■ Action item ■
Could you write out exactly the lines from the one that contains "The height and width of the screenshot is (527, 700)." through the last line of the listing below, both included and nothing more?
====== Source material ======
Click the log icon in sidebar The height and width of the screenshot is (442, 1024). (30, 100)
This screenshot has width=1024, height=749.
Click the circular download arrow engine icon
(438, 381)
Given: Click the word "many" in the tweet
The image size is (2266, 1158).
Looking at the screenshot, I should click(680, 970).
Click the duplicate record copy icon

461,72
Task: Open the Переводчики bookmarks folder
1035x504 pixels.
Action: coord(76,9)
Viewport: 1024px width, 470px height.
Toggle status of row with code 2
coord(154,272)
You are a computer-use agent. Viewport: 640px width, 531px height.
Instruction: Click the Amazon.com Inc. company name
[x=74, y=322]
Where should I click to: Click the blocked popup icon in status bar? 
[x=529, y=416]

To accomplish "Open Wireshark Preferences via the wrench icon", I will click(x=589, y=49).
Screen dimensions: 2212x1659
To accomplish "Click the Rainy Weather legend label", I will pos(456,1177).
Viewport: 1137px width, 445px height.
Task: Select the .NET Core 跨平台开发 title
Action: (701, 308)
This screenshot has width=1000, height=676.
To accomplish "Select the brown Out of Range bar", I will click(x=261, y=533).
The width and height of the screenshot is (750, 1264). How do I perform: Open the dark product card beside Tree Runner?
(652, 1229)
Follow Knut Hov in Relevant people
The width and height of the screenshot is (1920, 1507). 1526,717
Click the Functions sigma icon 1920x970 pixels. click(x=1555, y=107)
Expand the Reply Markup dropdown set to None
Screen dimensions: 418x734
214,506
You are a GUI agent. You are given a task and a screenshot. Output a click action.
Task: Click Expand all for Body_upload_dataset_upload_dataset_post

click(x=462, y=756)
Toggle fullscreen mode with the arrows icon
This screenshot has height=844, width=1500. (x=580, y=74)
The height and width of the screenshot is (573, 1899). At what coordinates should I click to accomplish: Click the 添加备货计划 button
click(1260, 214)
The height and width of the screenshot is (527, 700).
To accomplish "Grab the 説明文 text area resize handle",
======
■ Expected output ■
The height and width of the screenshot is (527, 700).
To accomplish "Grab the 説明文 text area resize handle",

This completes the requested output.